● Your goal:
Reading the records below, find how many lines include the word "options" and give that number alone.
[Dataset entries Boundary: Start]
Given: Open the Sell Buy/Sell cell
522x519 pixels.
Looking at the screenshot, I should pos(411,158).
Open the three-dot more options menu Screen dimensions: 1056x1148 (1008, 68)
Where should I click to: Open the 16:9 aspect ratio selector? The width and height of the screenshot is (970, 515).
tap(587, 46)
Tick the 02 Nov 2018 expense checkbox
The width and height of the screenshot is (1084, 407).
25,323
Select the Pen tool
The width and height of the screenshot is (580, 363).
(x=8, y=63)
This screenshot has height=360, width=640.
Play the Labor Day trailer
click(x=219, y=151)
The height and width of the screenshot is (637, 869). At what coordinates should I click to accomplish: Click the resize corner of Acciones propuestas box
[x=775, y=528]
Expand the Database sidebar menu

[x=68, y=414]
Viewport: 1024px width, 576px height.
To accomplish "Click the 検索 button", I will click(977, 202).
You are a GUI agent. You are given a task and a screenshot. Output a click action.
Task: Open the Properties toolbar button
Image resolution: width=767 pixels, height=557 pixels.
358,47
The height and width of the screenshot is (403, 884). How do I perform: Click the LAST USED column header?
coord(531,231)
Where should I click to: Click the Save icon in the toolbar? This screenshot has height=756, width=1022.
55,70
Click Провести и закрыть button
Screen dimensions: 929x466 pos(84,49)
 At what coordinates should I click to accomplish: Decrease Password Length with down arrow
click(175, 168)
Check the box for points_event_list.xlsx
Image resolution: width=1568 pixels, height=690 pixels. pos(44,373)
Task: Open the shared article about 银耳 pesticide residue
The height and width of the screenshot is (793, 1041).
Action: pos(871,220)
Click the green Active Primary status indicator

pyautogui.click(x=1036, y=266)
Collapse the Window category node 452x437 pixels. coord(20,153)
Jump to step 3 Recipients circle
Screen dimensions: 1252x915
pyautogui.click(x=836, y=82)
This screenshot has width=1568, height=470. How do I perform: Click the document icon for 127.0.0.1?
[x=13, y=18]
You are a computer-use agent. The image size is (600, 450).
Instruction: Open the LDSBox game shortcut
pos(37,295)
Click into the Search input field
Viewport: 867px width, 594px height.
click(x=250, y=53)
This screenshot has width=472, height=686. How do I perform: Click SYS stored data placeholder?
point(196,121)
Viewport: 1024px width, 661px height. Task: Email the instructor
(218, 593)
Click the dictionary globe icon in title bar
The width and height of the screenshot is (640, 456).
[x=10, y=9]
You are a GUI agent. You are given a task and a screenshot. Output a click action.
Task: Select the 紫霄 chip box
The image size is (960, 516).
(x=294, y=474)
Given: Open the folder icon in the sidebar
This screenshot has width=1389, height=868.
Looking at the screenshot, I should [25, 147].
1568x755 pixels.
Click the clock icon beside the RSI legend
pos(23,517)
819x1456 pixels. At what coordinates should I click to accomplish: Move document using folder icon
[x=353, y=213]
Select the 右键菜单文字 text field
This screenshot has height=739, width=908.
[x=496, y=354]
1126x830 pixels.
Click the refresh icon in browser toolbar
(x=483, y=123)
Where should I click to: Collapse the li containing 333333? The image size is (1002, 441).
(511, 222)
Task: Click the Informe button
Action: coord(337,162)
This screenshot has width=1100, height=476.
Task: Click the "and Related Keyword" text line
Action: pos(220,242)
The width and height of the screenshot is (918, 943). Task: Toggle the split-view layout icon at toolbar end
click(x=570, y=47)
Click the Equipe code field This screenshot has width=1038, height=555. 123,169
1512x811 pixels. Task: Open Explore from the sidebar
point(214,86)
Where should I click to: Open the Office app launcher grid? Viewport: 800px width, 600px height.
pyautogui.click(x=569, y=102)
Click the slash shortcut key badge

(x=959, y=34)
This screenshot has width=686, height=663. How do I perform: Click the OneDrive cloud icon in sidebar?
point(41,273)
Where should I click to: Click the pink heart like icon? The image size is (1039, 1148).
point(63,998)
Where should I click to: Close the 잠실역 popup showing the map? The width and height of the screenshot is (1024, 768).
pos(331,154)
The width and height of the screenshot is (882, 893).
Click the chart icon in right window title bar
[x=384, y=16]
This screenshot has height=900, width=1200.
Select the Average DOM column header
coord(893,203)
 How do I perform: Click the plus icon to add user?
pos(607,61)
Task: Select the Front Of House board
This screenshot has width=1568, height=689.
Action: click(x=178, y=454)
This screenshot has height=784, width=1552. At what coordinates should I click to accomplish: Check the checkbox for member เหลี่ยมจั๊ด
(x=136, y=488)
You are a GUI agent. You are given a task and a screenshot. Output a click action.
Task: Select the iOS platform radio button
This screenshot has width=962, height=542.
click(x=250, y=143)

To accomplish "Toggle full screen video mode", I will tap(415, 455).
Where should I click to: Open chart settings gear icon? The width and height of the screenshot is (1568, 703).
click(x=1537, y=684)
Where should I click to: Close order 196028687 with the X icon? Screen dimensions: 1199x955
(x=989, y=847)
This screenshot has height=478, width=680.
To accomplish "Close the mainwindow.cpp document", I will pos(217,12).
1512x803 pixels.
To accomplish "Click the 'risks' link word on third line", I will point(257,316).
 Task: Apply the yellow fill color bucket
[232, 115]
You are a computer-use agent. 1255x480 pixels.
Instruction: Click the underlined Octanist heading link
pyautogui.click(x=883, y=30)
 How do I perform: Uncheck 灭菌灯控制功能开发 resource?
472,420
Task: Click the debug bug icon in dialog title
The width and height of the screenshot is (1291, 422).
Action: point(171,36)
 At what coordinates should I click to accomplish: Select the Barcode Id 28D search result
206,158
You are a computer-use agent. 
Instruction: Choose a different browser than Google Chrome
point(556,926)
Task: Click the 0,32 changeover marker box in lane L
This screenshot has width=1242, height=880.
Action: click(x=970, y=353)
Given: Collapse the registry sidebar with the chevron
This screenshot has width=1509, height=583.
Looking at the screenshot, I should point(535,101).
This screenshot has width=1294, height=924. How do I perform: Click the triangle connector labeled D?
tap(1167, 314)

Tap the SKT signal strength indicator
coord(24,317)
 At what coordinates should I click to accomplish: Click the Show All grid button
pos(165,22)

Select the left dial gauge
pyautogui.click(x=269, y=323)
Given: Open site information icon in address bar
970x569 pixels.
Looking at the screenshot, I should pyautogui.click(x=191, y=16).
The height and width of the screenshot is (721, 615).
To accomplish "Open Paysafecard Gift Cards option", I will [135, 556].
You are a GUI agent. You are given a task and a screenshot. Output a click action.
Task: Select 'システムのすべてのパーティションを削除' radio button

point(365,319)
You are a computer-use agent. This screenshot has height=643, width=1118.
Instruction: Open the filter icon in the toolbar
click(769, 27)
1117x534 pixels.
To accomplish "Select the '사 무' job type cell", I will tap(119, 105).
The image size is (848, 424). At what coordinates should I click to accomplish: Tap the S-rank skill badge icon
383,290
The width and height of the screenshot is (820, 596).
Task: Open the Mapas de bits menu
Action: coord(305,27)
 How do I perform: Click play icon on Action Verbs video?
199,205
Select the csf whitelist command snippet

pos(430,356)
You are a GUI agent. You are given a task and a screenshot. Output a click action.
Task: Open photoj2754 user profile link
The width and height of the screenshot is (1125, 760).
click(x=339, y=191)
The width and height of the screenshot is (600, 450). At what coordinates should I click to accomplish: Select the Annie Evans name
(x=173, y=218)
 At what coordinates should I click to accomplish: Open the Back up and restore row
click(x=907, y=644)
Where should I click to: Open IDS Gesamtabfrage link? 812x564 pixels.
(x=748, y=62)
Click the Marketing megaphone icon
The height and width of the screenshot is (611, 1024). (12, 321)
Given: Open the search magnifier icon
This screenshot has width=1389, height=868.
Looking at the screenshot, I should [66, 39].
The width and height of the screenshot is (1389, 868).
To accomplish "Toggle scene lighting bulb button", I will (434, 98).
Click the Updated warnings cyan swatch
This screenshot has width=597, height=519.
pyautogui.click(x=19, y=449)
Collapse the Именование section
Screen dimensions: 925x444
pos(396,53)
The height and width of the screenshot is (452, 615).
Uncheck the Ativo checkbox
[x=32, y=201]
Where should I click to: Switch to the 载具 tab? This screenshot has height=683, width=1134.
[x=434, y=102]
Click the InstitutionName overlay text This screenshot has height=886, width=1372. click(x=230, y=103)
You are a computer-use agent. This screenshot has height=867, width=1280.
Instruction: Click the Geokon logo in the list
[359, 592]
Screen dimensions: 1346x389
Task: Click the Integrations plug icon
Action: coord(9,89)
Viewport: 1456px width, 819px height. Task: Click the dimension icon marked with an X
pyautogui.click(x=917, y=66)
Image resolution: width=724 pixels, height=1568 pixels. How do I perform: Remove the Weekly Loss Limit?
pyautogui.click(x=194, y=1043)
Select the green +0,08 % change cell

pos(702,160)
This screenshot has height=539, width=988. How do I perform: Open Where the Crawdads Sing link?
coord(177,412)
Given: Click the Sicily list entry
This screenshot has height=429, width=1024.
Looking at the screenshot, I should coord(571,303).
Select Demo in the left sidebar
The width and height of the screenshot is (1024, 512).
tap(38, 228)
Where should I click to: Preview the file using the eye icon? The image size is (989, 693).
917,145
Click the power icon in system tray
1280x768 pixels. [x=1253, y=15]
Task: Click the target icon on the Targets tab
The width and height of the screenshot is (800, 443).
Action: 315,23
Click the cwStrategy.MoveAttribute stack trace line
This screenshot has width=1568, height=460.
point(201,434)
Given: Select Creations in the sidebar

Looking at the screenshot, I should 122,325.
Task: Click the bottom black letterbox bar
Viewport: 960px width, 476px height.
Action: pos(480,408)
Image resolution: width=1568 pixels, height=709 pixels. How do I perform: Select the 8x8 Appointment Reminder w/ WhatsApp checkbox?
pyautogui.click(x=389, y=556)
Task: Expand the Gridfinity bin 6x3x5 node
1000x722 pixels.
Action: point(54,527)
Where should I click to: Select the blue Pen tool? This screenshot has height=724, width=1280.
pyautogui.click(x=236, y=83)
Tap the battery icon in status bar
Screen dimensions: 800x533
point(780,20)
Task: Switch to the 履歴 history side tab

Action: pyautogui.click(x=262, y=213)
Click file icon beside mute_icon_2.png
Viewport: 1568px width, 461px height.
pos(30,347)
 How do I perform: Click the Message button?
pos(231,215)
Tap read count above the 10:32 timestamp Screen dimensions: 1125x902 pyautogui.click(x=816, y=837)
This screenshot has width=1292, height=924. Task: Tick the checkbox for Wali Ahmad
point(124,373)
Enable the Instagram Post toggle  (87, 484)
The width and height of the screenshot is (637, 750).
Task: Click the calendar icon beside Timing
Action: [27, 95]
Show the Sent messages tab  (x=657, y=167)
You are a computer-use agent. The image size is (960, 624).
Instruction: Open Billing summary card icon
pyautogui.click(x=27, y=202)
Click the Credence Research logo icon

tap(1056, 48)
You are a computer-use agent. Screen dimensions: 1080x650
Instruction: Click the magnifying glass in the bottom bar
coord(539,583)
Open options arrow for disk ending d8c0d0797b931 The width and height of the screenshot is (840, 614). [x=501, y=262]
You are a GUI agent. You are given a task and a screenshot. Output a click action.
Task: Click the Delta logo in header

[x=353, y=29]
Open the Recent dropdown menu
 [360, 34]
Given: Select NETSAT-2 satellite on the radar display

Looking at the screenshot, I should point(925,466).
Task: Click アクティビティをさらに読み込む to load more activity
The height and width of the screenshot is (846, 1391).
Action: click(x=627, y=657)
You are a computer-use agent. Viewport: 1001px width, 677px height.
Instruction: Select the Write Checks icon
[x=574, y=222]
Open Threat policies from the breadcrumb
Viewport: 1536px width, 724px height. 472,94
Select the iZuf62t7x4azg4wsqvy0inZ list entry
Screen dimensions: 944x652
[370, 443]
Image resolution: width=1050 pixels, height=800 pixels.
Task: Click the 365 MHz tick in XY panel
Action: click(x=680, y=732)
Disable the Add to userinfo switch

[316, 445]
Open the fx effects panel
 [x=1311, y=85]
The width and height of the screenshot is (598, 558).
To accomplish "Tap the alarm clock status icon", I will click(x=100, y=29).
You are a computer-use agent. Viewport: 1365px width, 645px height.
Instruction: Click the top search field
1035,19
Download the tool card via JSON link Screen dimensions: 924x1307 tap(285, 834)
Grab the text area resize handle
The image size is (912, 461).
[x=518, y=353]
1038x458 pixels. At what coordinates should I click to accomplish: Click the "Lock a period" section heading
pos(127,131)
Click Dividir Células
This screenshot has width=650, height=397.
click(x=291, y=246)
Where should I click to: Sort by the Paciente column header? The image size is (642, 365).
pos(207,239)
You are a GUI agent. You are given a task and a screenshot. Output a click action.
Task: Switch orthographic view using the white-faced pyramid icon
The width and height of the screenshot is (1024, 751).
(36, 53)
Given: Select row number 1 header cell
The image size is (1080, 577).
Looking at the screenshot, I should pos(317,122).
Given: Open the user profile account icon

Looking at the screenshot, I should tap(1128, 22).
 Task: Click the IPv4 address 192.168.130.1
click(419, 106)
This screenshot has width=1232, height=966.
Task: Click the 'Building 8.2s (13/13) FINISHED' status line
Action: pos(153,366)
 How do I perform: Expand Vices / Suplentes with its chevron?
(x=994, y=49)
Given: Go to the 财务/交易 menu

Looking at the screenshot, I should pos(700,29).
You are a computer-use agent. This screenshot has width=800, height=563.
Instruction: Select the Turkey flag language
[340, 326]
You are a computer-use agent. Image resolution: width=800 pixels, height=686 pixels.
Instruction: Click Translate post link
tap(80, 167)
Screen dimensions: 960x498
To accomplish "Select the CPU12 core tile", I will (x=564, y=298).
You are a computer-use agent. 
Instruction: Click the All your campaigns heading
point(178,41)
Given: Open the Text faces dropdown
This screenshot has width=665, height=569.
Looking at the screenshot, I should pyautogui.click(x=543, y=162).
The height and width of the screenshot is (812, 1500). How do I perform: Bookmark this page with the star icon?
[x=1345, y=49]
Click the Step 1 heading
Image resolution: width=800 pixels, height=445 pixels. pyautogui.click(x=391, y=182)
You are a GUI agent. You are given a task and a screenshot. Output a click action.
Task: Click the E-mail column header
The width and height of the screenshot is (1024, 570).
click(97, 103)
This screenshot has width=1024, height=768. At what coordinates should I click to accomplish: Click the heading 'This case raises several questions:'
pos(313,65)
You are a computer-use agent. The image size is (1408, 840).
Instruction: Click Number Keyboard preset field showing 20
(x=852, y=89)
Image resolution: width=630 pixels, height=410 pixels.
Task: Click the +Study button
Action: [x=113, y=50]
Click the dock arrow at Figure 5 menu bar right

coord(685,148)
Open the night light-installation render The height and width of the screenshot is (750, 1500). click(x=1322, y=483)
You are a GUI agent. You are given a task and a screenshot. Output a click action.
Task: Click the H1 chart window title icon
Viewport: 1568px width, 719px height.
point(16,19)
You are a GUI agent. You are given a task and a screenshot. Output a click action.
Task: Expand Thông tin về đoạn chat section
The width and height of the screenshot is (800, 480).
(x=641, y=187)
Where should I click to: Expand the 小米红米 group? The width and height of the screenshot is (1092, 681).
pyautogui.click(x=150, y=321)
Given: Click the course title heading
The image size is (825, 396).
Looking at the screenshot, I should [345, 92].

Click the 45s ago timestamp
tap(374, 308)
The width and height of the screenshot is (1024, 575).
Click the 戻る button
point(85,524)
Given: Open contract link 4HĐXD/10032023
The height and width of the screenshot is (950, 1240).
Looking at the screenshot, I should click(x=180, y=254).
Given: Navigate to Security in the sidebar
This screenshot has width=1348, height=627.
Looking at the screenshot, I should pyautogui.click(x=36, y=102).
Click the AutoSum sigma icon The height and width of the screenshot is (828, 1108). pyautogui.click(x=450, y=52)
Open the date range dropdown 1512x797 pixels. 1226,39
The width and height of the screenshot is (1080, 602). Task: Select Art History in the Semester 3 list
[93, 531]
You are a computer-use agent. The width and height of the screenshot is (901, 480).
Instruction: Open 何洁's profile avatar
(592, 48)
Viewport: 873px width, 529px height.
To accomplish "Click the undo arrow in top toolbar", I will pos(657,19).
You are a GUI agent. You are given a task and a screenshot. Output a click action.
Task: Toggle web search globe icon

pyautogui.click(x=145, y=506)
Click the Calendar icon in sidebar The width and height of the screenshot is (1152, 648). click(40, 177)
[Dataset entries Boundary: End]
● Response area:
2